As expected, el-Sisi easily won the election; he crushed Sabahi, winning 97 percent of those who bothered to turn out – officially put at 47 percent of eligible voters, although his opponents suggested even this figure was inflated. He was formally sworn in as Egypt’s seventh president on June 8.
But even though “Godot” has finally arrived, it is still unclear what he stands for. Is he Nasser incarnate? Another Anwar Sadat, who won international fame by making peace with Israel? Or another Hosni Mubarak, whose guiding principle of not rocking the boat had kept him in power for nearly 30 years?
A weeklong visit to Cairo during el-Sisi’s inauguration found Egyptians asking many of the same questions as outsiders: What does the lackluster turnout at the polls mean for a man cast in both the state-controlled and private media as a national savior? Will el-Sisi (like the six presidents before him) shy away from imposing politically risky economic reforms? Will he continue to deal with the Muslim Brotherhood as a “terrorist organization” or seek a reconciliation?
For once, Cairo’s loquacious pundits seemed silent.

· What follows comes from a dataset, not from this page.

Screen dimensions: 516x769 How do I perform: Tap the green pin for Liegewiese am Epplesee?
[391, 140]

Whatever the answers to these questions, one thing was abundantly clear – there is an overwhelming preoccupation with security within the new government. Access to el-Sisi’s inaugural celebration held in Tahrir Square, the iconic site of the Egyptian revolution, was tightly controlled, and he didn’t make a public appearance. Instead, el-Sisi spent his inauguration hosting foreign, mostly Arab, admirers and carefully selected local dignitaries.
In the first days of his presidency, el-Sisi has sought to establish a certain tone rather than specific polices and postponed hard choices, at least until after Ramadan ends in August. He went to visit a woman sexually assaulted in Tahrir Square and ordered the police to crack down on offenders, 13 of whom are about to go on trial. He also reportedly indicated his intention to cut his own salary by half and promised to give up half of his personal wealth.
But while el-Sisi’s precise plans for the economy and political system remain a mystery, there are signs Egypt is headed for a return to a Nasser-like state-propelled economy and an even more limited, multi-party democracy than under Mubarak.
In his main inaugural night speech, for example, el-Sisi talked repeatedly of Egypt entering a “new era in the history of the Egyptian state,” the launching of “mega national projects,” and the building of “a giant economy” based on labor-intensive heavy industries. His call on Egyptian businessmen to cough up $17 billion for a fund to “build Egypt,” meanwhile, has left some wondering where the private sector fits into his thinking, though el-Sisi promised “land and licenses” to both foreign and domestic private investors to set up new industries.
Perhaps most notably, in his hour-long speech el-Sisi hardly mentioned the word “democracy,” although he recommitted himself to parliamentary elections scheduled for the fall. So far, there is no sign he intends to replace Mubarak’s sycophant National Democratic Party (NDP) with a similar one to dominate the new parliament and gin up support for himself and his policies.
The veteran politician Amr Moussa, head of the 50-member constitutional committee that drafted a new constitution last year, has been seeking to form a broad coalition of centrist parties to support el-Sisi. But his attempt has already failed, leaving in doubt how Egypt’s new president and new parliament will work together or whether anything but a very tame opposition will be tolerated.
One thing, though, is clear – el-Sisi will not allow another independent power center to develop in the mold of the Muslim Brotherhood under Morsy. Instead, the president made clear he intends to rule with a forceful hand in the name of a new, strong Egyptian state. “I will not allow the creation of a parallel leadership to be in conflict with the state powers and prestige,” he said, repeating three times “Egypt has only one leadership.”
But where that leadership plans to take the country remains a mystery.